>> start GIVEN DATA

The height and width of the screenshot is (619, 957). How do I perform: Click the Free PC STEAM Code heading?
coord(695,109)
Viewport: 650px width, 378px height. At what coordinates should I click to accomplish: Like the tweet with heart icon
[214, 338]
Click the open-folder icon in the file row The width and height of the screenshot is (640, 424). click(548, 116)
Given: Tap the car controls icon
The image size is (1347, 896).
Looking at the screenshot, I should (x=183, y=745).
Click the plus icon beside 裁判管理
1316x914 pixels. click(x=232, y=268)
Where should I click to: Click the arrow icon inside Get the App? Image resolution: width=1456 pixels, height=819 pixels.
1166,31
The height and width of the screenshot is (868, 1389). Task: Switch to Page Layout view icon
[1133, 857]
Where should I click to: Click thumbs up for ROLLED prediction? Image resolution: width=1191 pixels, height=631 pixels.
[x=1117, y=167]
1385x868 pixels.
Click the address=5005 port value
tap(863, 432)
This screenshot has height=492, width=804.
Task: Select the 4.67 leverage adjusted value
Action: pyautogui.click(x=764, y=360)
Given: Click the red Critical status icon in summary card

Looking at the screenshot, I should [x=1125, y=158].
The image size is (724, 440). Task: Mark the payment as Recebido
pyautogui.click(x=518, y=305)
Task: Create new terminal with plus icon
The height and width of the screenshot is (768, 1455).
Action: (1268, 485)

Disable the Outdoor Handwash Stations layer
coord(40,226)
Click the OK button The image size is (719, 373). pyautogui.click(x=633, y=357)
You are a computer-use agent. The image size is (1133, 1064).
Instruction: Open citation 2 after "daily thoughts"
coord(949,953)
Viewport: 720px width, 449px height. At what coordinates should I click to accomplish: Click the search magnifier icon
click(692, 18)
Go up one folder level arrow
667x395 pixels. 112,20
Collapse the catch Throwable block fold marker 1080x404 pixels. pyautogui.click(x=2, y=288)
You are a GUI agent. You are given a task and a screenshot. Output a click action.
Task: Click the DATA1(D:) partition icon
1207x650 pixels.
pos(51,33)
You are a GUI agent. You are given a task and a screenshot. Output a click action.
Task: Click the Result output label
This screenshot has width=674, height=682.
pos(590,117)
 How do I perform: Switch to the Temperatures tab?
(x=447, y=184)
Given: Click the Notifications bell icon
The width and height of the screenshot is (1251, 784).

>> end GIVEN DATA

SET EXERCISE: Reproduce every one of the records above word for word, keeping each line as it stands.

PROBLEM SOLUTION:
The height and width of the screenshot is (619, 957). How do I perform: Click the Free PC STEAM Code heading?
coord(695,109)
Viewport: 650px width, 378px height. At what coordinates should I click to accomplish: Like the tweet with heart icon
[214, 338]
Click the open-folder icon in the file row The width and height of the screenshot is (640, 424). click(548, 116)
Given: Tap the car controls icon
The image size is (1347, 896).
Looking at the screenshot, I should (x=183, y=745).
Click the plus icon beside 裁判管理
1316x914 pixels. click(x=232, y=268)
Where should I click to: Click the arrow icon inside Get the App? Image resolution: width=1456 pixels, height=819 pixels.
1166,31
The height and width of the screenshot is (868, 1389). Task: Switch to Page Layout view icon
[1133, 857]
Where should I click to: Click thumbs up for ROLLED prediction? Image resolution: width=1191 pixels, height=631 pixels.
[x=1117, y=167]
1385x868 pixels.
Click the address=5005 port value
tap(863, 432)
This screenshot has height=492, width=804.
Task: Select the 4.67 leverage adjusted value
Action: pyautogui.click(x=764, y=360)
Given: Click the red Critical status icon in summary card

Looking at the screenshot, I should [x=1125, y=158].
The image size is (724, 440). Task: Mark the payment as Recebido
pyautogui.click(x=518, y=305)
Task: Create new terminal with plus icon
The height and width of the screenshot is (768, 1455).
Action: (1268, 485)

Disable the Outdoor Handwash Stations layer
coord(40,226)
Click the OK button The image size is (719, 373). pyautogui.click(x=633, y=357)
You are a computer-use agent. The image size is (1133, 1064).
Instruction: Open citation 2 after "daily thoughts"
coord(949,953)
Viewport: 720px width, 449px height. At what coordinates should I click to accomplish: Click the search magnifier icon
click(692, 18)
Go up one folder level arrow
667x395 pixels. 112,20
Collapse the catch Throwable block fold marker 1080x404 pixels. pyautogui.click(x=2, y=288)
You are a GUI agent. You are given a task and a screenshot. Output a click action.
Task: Click the DATA1(D:) partition icon
1207x650 pixels.
pos(51,33)
You are a GUI agent. You are given a task and a screenshot. Output a click action.
Task: Click the Result output label
This screenshot has width=674, height=682.
pos(590,117)
 How do I perform: Switch to the Temperatures tab?
(x=447, y=184)
Given: Click the Notifications bell icon
The width and height of the screenshot is (1251, 784).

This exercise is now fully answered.